— Start of Source text —

Internet Technology

The Internet has transformed the computer and communications world like nothing before. The Internet is also known as the world-wide web, which has the capability of gathering information, and can communicate between individuals and their computers no matter where the geographic location. The Internet started some thirty years ago; it has been one the best investments that researchers have spent their time and commitment on. Today millions of people use the internet. The Internet is a widespread information infrastructure. Its history is complicated and its influence reaches not only to the technical fields of computer communications but throughout society as we move toward increasing the use of online tools to accomplish electronic commerce, information acquisition, and community operations.

The Internet History

The original name of the Internet was the Arpanet. The internet was based on the idea that there was going to be more than one independent network, with the Arpanet as the ground-breaking packet switching network. The Arpanet would soon include ground based packet radio networks, packet satellite networks, and other networks. In this approach, the choice of any individual network technology was not dictated by particular network architecture but rather could be selected freely by a provider and made to work with the other networks. Up until that time there was only one general method for federating networks. This was the traditional circuit switching method where networks would interconnect at the circuit level, passing individual bits on a synchronous basis along a portion of an end-to-end circuit between a pair of end locations.

— End of Source text —
— Start of Source material —

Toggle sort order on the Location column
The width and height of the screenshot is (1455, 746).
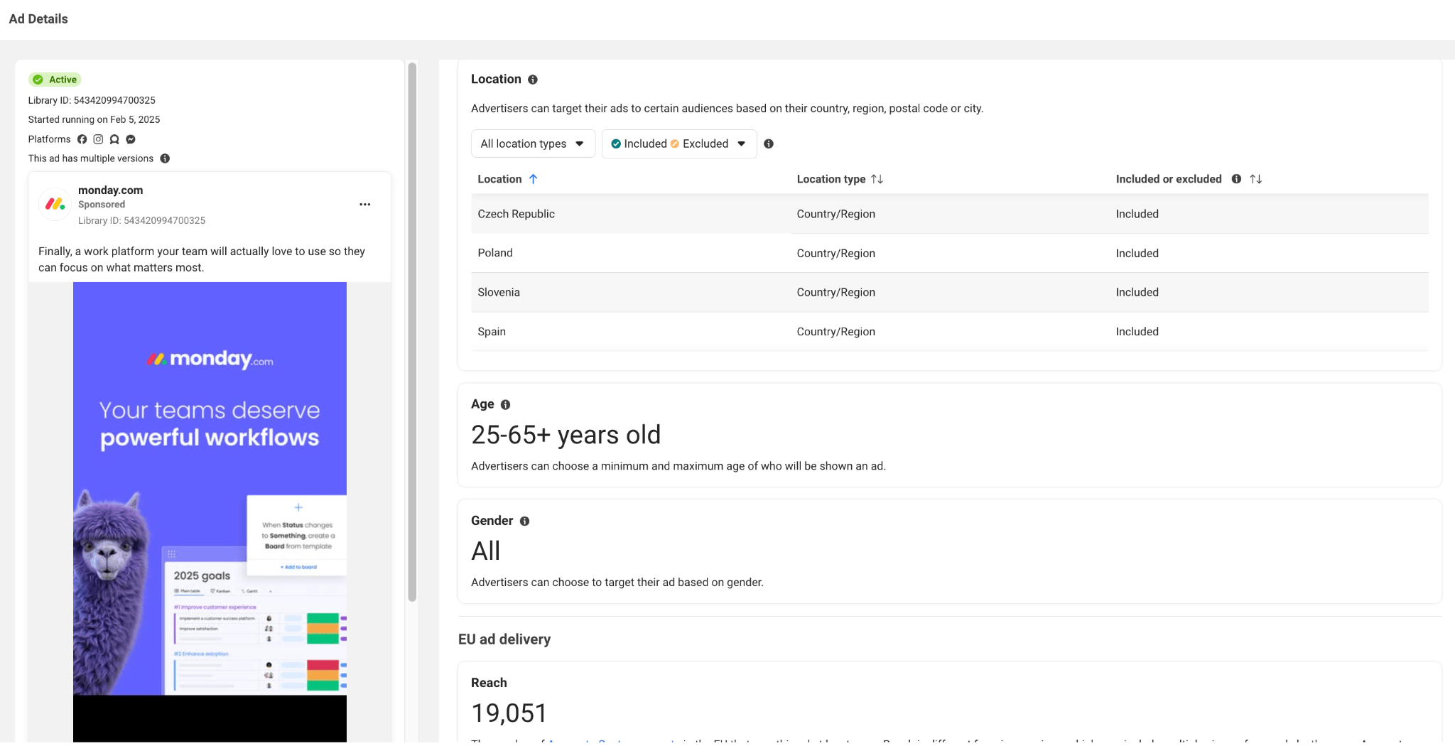(x=534, y=179)
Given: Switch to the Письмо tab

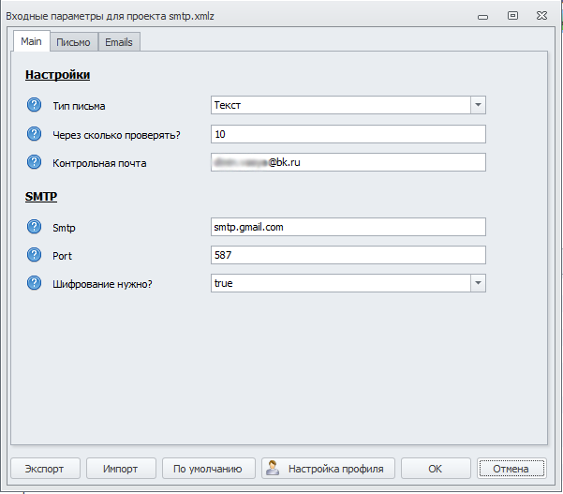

— End of Source material —

__Problems to solve__
a) Decide whether each statement agrees with the Internet Technology text, answering yes or no and quoting the words of the text that settle it: (i) the Internet was originally called the Arpanet; (ii) the Internet began some fifty years ago; (iii) the choice of an individual network technology was dictated by a particular network architecture.
b) Quote the Internet Technology text word for word, starting at the words that contain "The original name" and stopping after "of end locations.".

__Exercise results__
a)
(i) Yes: "The original name of the Internet was the Arpanet."
(ii) No: "The Internet started some thirty years ago"
(iii) No: "the choice of any individual network technology was not dictated by particular network architecture but rather could be selected freely by a provider"

b)
The original name of the Internet was the Arpanet. The internet was based on the idea that there was going to be more than one independent network, with the Arpanet as the ground-breaking packet switching network. The Arpanet would soon include ground based packet radio networks, packet satellite networks, and other networks. In this approach, the choice of any individual network technology was not dictated by particular network architecture but rather could be selected freely by a provider and made to work with the other networks. Up until that time there was only one general method for federating networks. This was the traditional circuit switching method where networks would interconnect at the circuit level, passing individual bits on a synchronous basis along a portion of an end-to-end circuit between a pair of end locations.